Sky: only blue because we see it that way | Photo: Shutterstock

The sky is blue. It could be yellow, green or red. But it's blue. Blame it on the atmosphere and on our eyes.

What would happen if we woke up one day, open the bedroom window, and outside the sun shone in a brown sky? It would be quite surreal. The truth is that the sky is not brown only by chance.

The explanation for the fact that the sky is blue is quite simple. The light emitted by the sun crosses the Earth's atmosphere's filtering system (Rayleigh scattering) and is perceived blue by our vision.

If we let the sunshine pass through a simple magnifying glass or a thick glass, we can observe seven different colors, precisely the ones that are visible in a rainbow: red, orange, yellow, green, blue, purple and violet. These colors are part of the so-called Newton Disc.

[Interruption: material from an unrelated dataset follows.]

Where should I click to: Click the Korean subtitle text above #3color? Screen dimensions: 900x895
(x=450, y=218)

Dispersion of light: different colors refract at different angles

But then, how does the sky turn blue? It is quite simple. The atmosphere plays the role of a magnifying glass and filters the sunlight. Or, to be more precise, the particles of water, dust, and gasses, all together, better diffuse the wavelength associated with blue and violet.

Actually, the color of an object is nothing more than the reflection of that object's color wavelength. Of all the colors emitted by sunlight, blue is, so to speak, the "most efficient" to reach the eyes of humans.

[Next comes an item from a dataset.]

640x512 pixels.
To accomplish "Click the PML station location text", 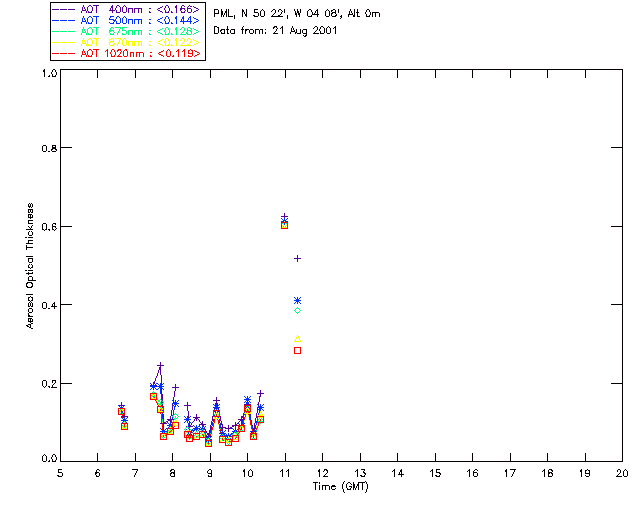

Interestingly, as the afternoon progresses into the "golden hour," we begin to observe a more orange or reddish sky. This phenomenon occurs because, as the sun gets lower at eye level, the blue light is cut off from our line of sight.

As a conclusion, we must admit that our retina has its limitations. The chart below shows us that we are only able to see a relatively narrow range of colors. And the ultraviolet and infrared lights get excluded or dramatically restricted.

Electromagnetic Spectrum: our retina only captures light wavelengths in the range of 400–700 nanometres (nm)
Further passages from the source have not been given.